When the U.S. was unable to meet the 2007 deadline, Washington sought extensions from the Organization for the Prohibition of Chemical Weapons (OPCW), the Chemical Weapons Convention implementing body, to extend the deadline to September 30, 2023.
The U.S. met its commitment on July 7, 2023, when it destroyed its last stockpile at the Blue Grass Army Depot in Kentucky, and the OPCW confirmed that the "last chemical munition of the US' declared chemical weapons stockpile" had been "irreversibly destroyed."
A chemical weapon is any toxic chemical that can cause death, injury or incapacitation, and is considered a weapon of mass destruction. During the last century, many countries condemned chemical weapons.
According to the Arms Control Association, a non-governmental organization based in Washington, D.C, historians estimate that some 90,000 soldiers were killed by chemical agents during World War I.
The Geneva Convention of 1925 banned the use of chemical weapons but failed to ban their development and production.
From the start of World War I until the end of the Cold War, the U.S. stockpiled a large quantity of chemical weapons as a deterrent against other countries using similar weapons.
At one point, the United States had nine top-secret chemical weapons stockpiles spread from Maryland to Oregon, holding 28,600 metric tons of chemical agents.
According to the Centers for Disease Control and Prevention, the U.S. national public health agency, the U.S. primarily stockpiled six kinds of chemical warfare agents, principally mustard agents and nerve agents.
While all of the world’s declared chemical weapons have now been eliminated, the OPCW warns that some countries or groups still possess such lethal weapons.
North Korea, which has not signed the CWC, is widely reported to possess a large arsenal of chemical weapons, likely more than 5,000 metric tons.
Syria, which signed the CWC, admitted in 2012 that it had chemical weapons. However, it has been unwilling to disclose the size of its stockpile.

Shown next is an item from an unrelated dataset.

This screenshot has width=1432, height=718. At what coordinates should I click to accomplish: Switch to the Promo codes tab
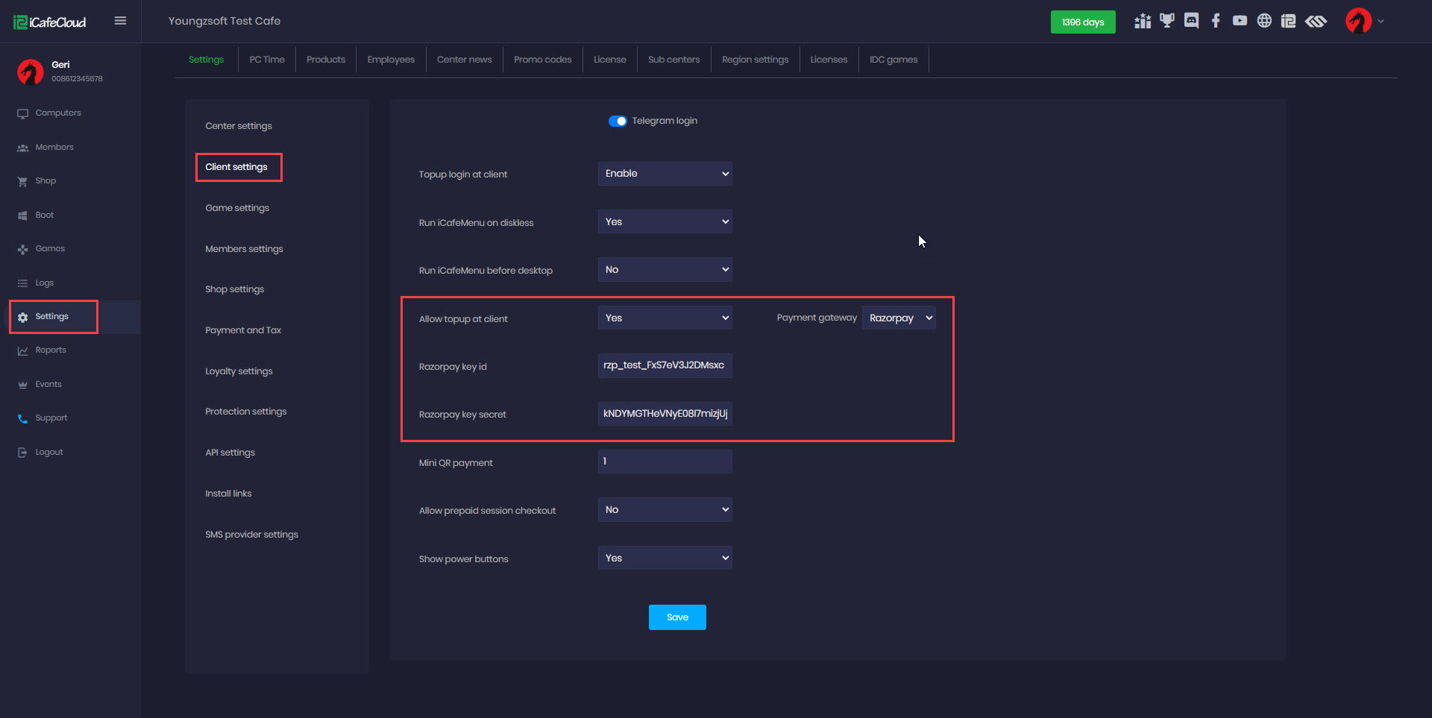click(542, 60)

The OPCW registered 142 incidents of alleged chemical weapons use in Syria between 2015 and 2019. It mandated its investigation and Identification team to verify these incidents, and to name the perpetrators and victims.
The OPCW’s investigation and Identification team was able to complete its investigations of five incidents, and it identified Syrian government forces as the perpetrator of chemical attacks that affected (killed or injured) at least 161 victims. Other alleged incidents are still under investigation.